- _HOW TO COMPLETE THIS TASK_
Scan the entries for the word "Tips". Every line that has it should be copied.

- _GIVEN DATA_
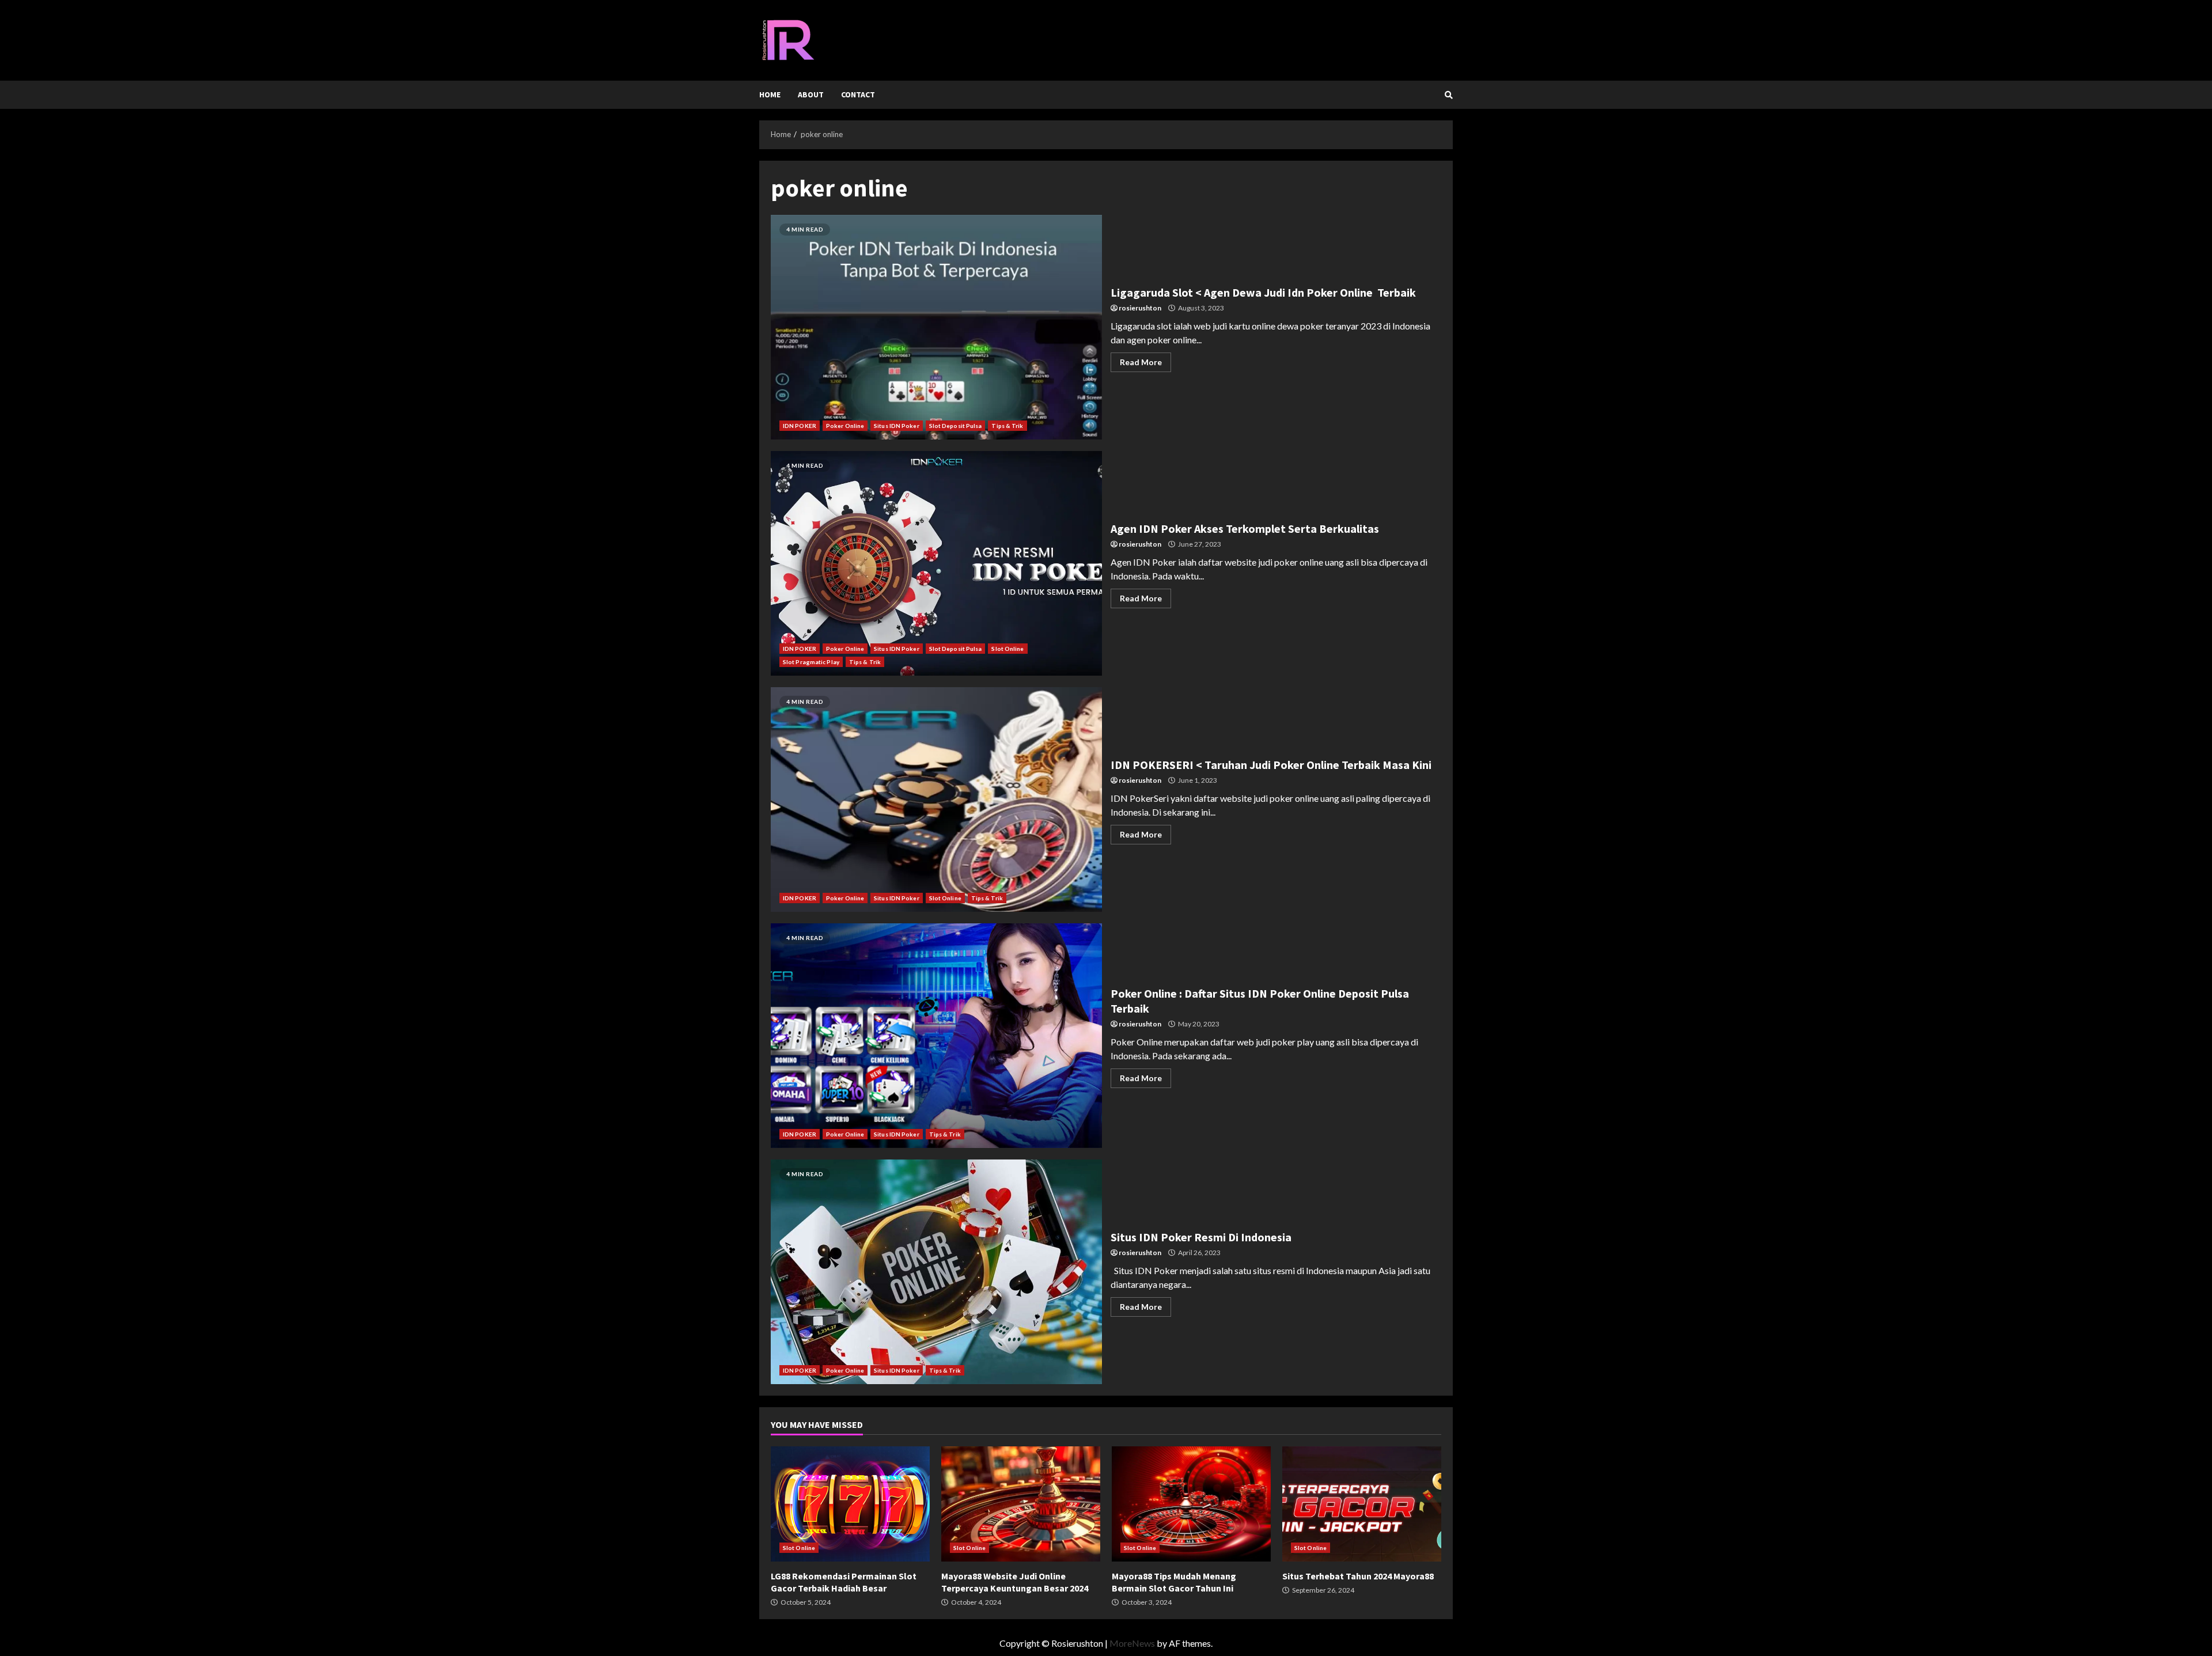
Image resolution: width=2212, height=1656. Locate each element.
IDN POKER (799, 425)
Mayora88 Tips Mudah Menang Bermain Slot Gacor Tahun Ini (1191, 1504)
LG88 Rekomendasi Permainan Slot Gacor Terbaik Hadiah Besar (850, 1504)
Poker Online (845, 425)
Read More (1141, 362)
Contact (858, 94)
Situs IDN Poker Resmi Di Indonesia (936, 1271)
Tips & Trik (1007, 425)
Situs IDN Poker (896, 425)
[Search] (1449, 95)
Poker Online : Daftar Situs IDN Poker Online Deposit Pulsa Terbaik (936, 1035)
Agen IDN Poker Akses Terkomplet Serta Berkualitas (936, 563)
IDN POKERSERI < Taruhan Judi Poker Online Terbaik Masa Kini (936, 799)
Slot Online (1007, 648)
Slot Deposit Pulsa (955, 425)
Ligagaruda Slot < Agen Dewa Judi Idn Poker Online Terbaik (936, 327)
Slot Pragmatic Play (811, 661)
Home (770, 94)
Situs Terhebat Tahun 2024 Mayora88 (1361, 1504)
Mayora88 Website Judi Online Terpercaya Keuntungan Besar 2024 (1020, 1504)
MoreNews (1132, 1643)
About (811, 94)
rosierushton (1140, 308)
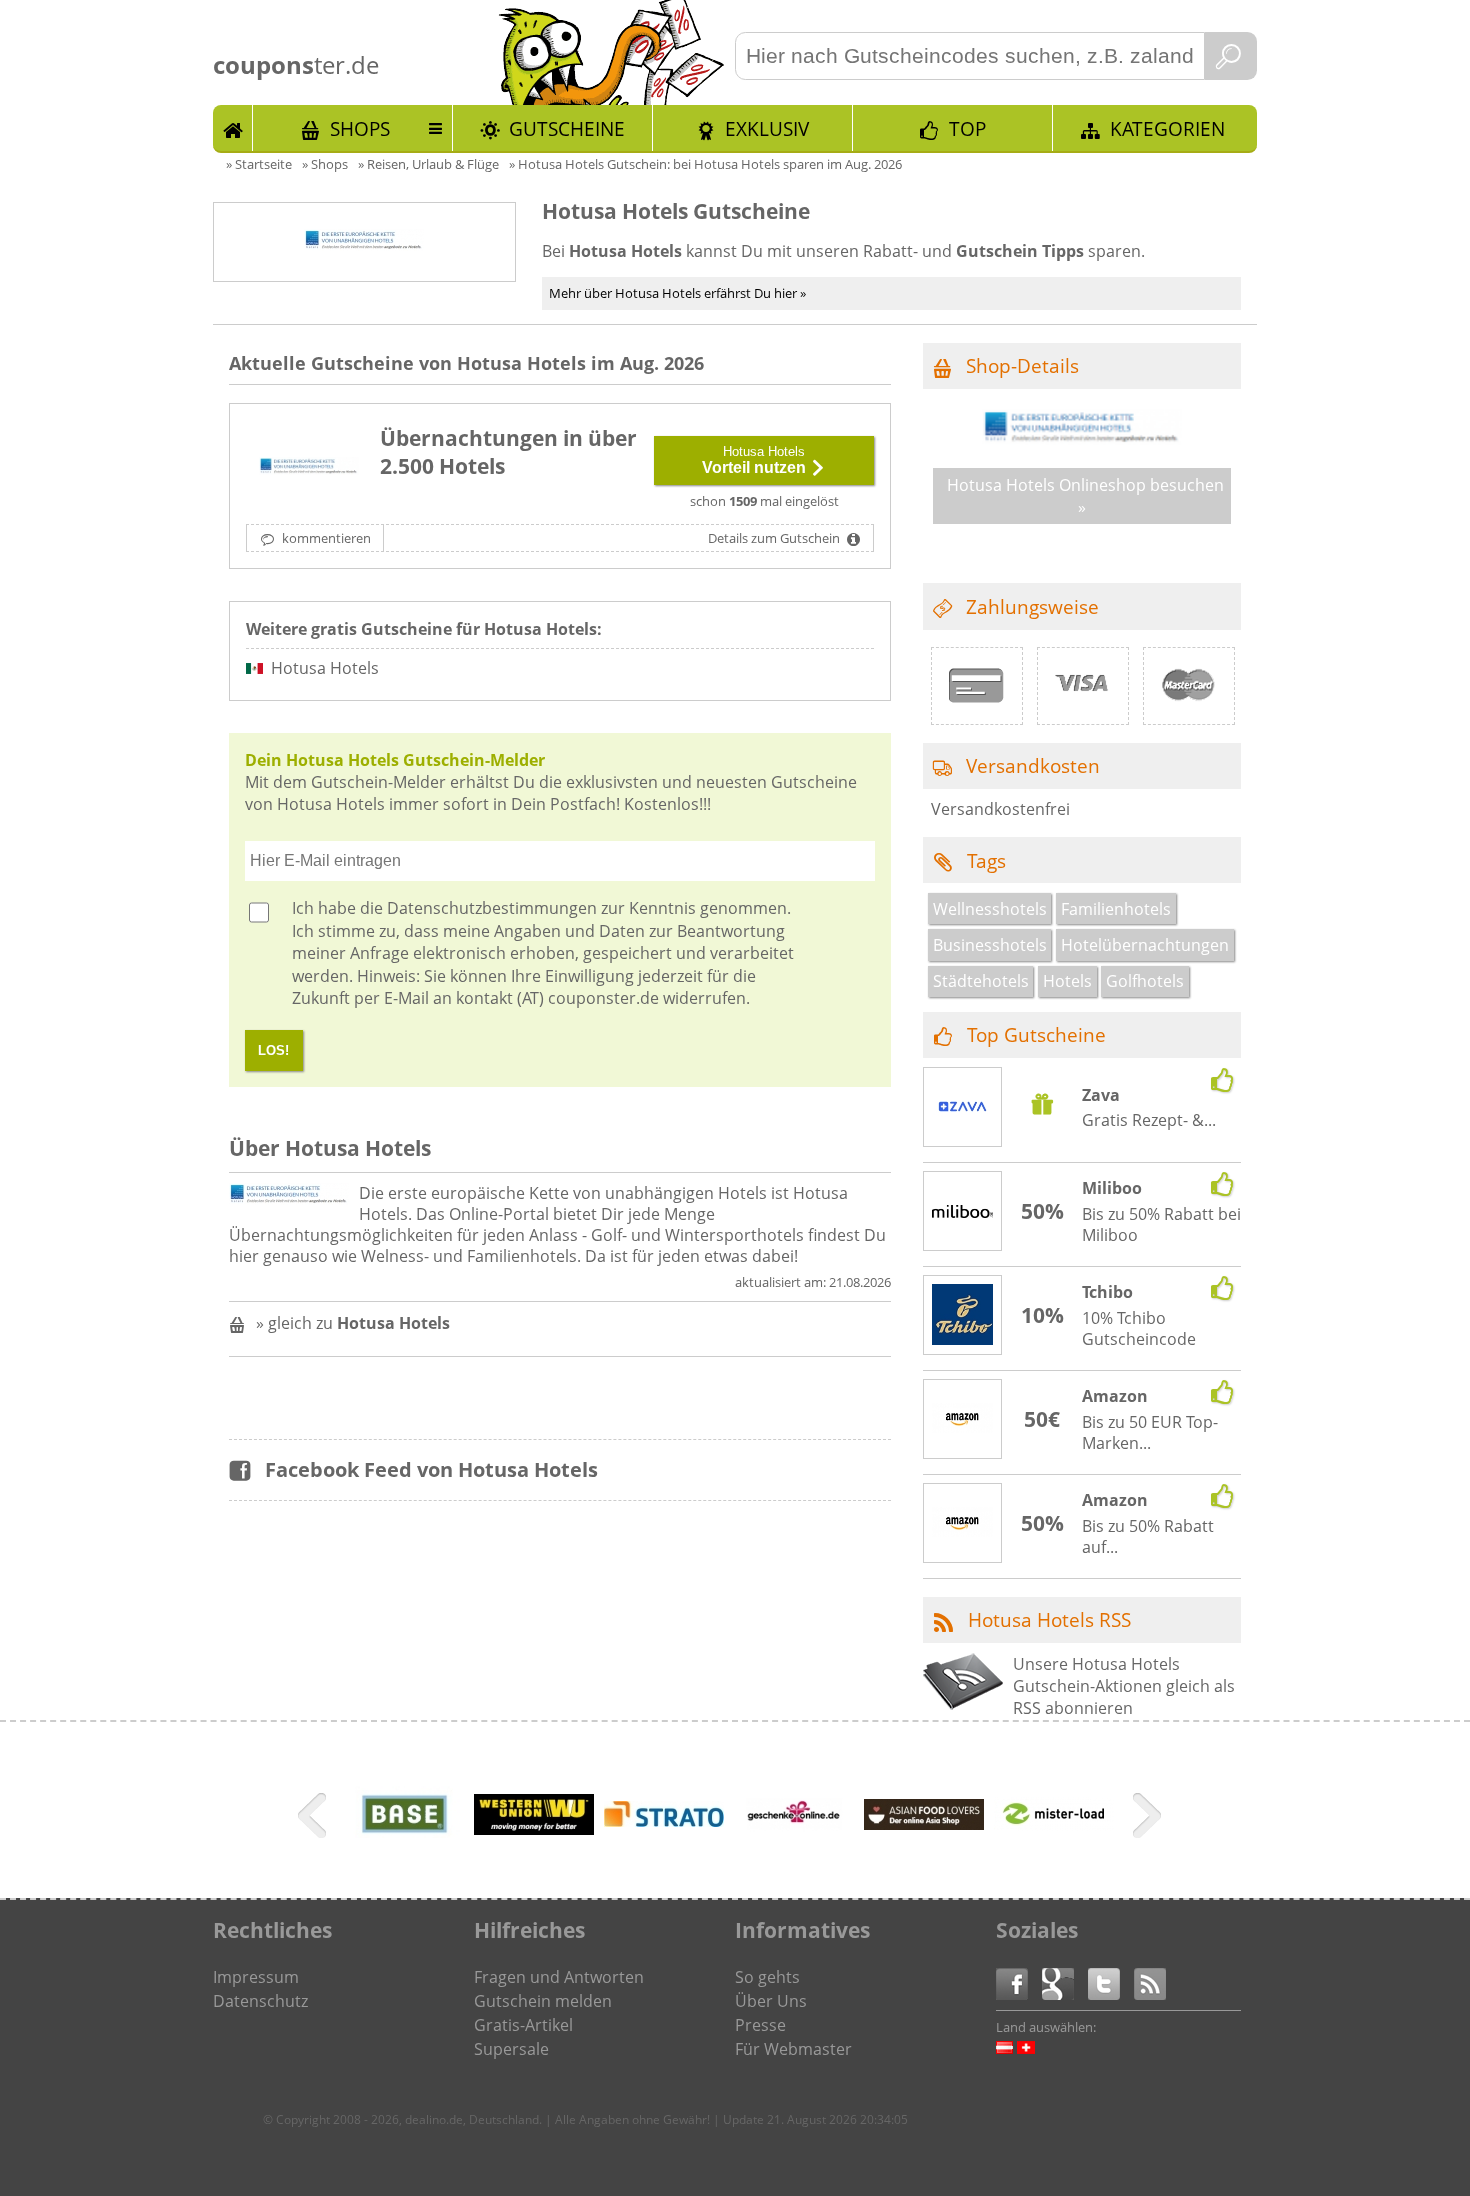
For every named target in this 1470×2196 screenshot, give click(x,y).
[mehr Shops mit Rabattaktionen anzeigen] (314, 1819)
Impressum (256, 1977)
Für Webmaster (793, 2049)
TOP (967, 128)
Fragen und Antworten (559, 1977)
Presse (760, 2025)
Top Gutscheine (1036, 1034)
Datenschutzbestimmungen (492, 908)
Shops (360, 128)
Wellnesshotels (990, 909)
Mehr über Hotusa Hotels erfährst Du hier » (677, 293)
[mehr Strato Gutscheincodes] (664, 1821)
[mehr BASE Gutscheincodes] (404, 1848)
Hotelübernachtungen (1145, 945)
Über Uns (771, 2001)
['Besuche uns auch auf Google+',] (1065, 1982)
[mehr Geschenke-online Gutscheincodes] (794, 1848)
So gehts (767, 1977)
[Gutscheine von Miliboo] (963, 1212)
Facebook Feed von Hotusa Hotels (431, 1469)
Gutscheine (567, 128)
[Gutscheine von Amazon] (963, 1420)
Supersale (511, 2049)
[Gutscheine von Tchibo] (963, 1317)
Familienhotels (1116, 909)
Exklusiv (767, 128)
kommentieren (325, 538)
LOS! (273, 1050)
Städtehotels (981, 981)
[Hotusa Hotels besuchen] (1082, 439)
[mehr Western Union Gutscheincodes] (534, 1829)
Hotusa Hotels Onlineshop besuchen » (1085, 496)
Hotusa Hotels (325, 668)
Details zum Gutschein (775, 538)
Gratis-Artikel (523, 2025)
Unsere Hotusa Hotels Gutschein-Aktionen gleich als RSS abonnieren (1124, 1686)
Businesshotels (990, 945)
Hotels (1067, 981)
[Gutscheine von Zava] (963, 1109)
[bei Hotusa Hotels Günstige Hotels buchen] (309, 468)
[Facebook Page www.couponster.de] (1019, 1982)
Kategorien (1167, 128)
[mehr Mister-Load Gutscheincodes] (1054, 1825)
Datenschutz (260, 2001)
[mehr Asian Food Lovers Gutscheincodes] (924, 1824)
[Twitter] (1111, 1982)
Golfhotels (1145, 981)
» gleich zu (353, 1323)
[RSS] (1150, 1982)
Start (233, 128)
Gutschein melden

- _ANSWER TO THE PROBLEM_
Mayora88 Tips Mudah Menang Bermain Slot Gacor Tahun Ini (1191, 1504)
Tips & Trik (1007, 425)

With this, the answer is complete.